A onda de licitações do setor de infraestrutura deverá persistir em 2026, mesmo com o ano eleitoral. Hoje, há um total de 40 leilões com chance relevante de sair do papel no próximo ano, com previsão de ao menos R$ 148 bilhões em investimentos, segundo levantamento feito pelo banco Santander, a pedido do Valor. Os dados consideram apenas iniciativas de maior porte em estágios mais avançados – da etapa de consulta pública para frente -, tanto de novas concessões quanto de repactuações.

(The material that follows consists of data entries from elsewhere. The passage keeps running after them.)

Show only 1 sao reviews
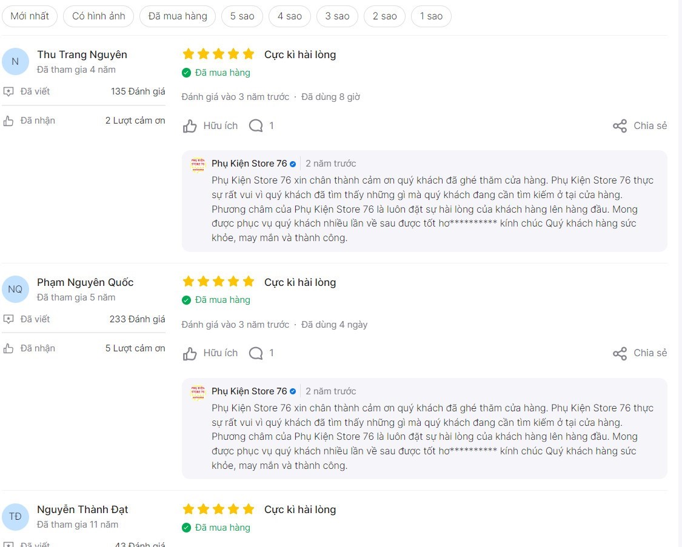682x547 pixels. [x=431, y=16]
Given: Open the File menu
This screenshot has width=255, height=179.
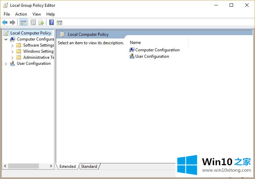Looking at the screenshot, I should [x=7, y=14].
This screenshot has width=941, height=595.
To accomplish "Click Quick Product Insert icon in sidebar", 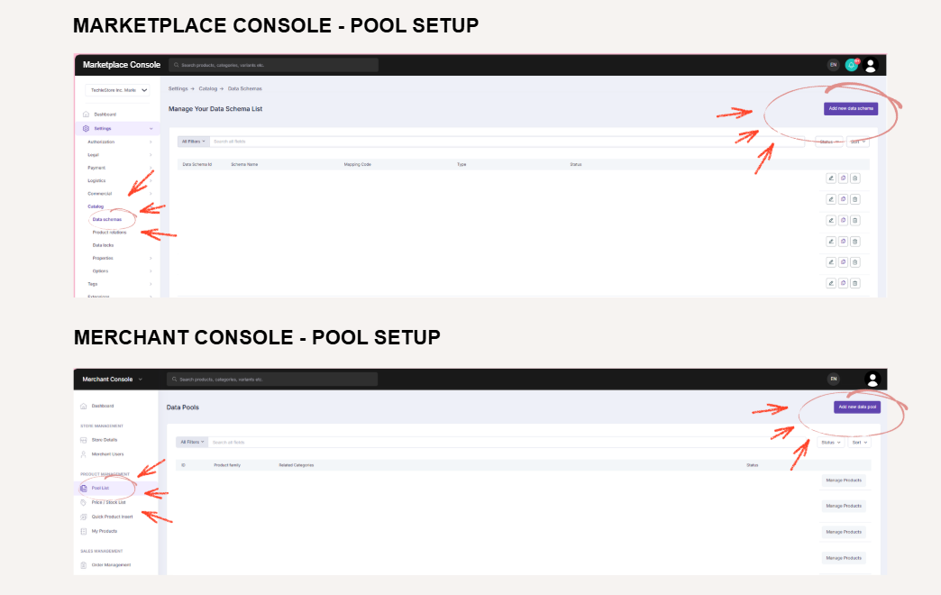I will coord(84,517).
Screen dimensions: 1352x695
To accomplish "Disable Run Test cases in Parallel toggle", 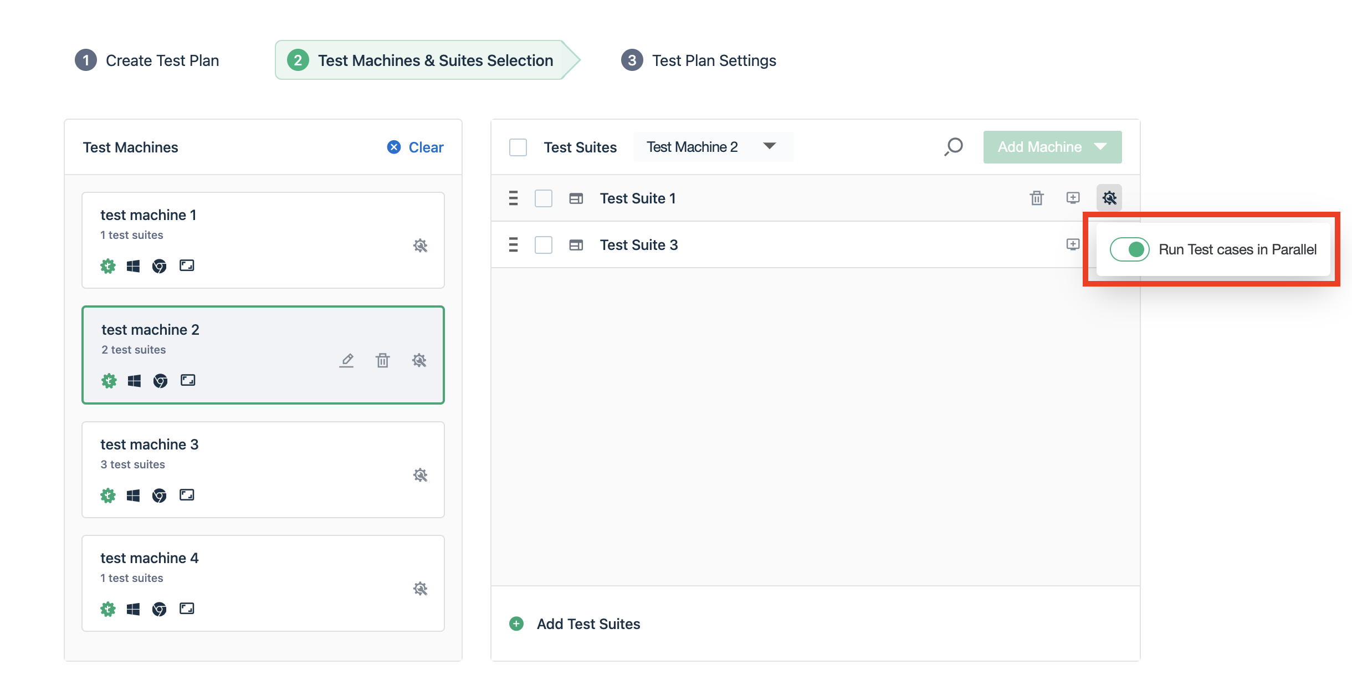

O valor total contratado pode ter variações, tanto de projetos em estudo que ainda têm chances de sair – como projetos de ferrovias – quanto de iniciativas maduras que poderão sofrer resistência, por exemplo, o megaterminal de contêineres em Santos, o Tecon 10, que enfrenta disputas no setor em torno das regras de concorrência, destaca Igor Fonseca, que coordena a área de “project finance” do Santander e é responsável pelo levantamento.
Além disso, o cálculo não inclui os investimentos dos leilões de reserva de capacidade de energia elétrica, que estão marcados para o começo do próximo ano. Segundo ele, os valores ainda não podem ser previstos com precisão, porém há uma expectativa de que outras dezenas de bilhões de reais deverão se somar à conta.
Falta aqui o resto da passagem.